■ WRITTEN TASK:
Retype the lines below, starting with the line that contains "Given: Lock transparent" and going on through the line that contains "Looking at the", with both of those lines included.

■ RECORDS SHOWN:
--- --- ---

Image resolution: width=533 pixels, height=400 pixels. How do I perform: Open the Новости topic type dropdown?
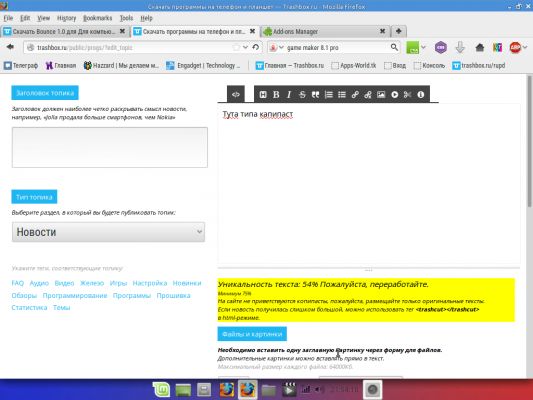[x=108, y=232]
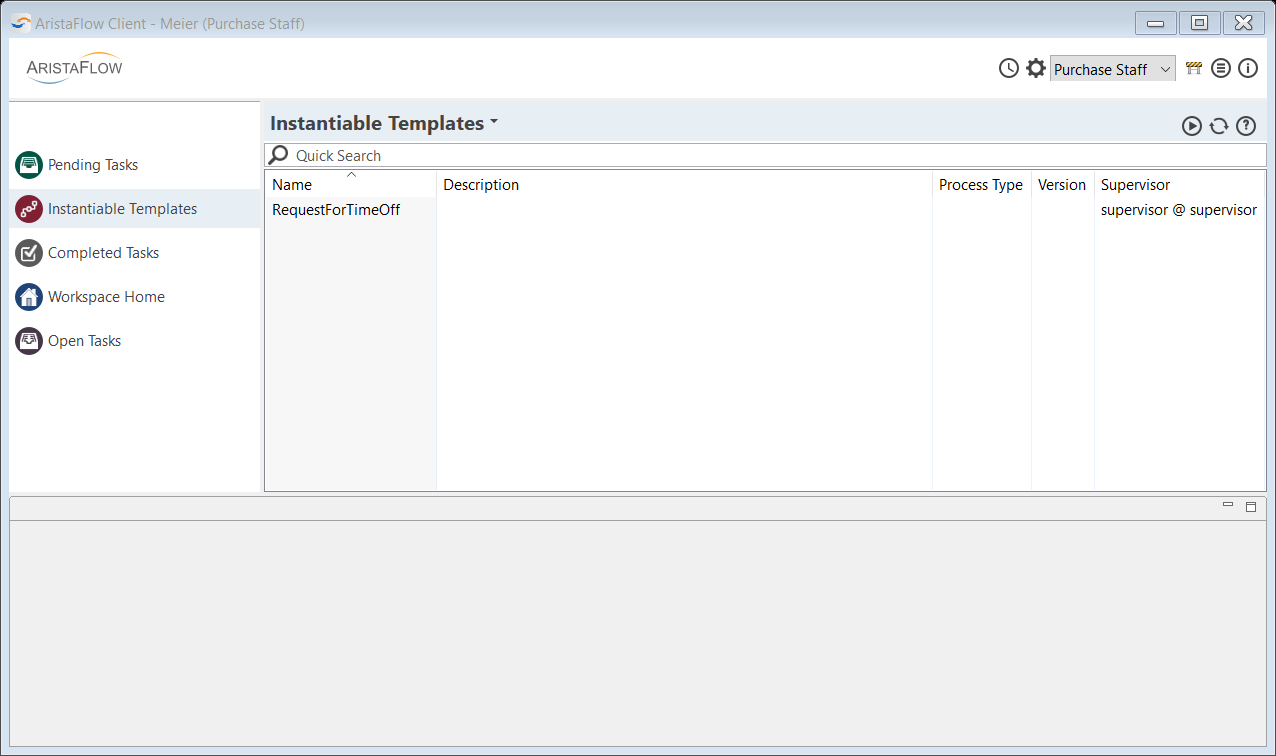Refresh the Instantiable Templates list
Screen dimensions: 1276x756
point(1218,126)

--- --- ---

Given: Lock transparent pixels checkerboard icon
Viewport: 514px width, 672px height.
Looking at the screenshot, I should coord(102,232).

--- --- ---

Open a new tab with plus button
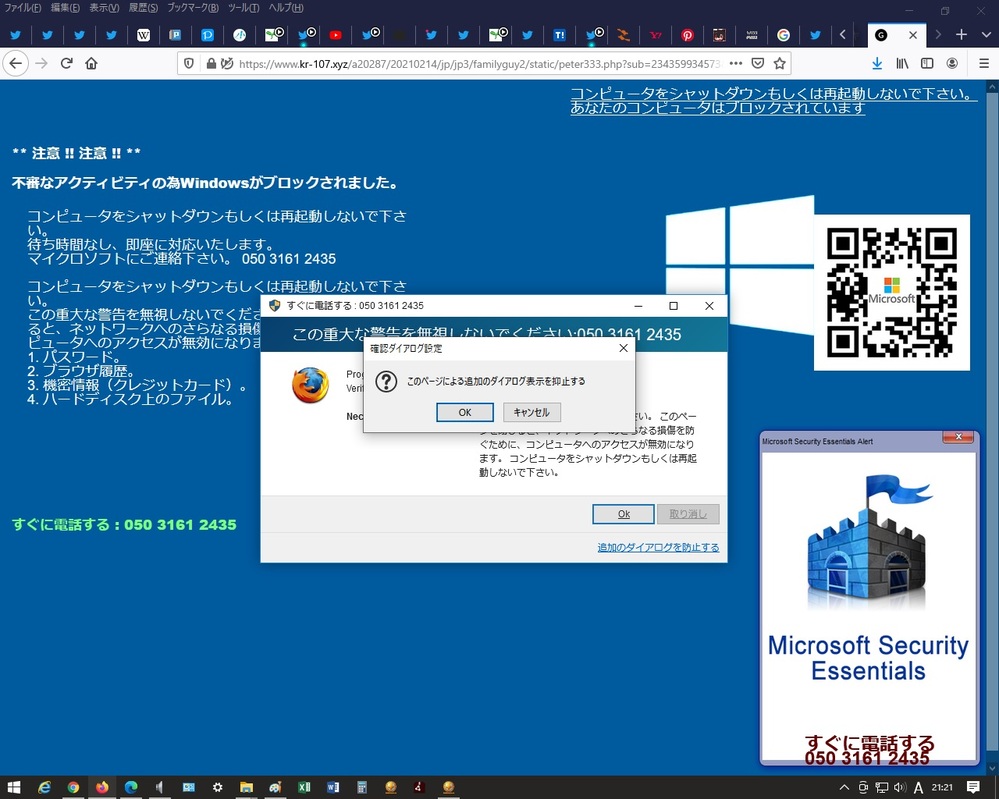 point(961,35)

--- --- ---

■ REPLY TO THE TASK:
Given: Lock transparent pixels checkerboard icon
Viewport: 514px width, 672px height.
Looking at the screenshot, I should coord(102,232).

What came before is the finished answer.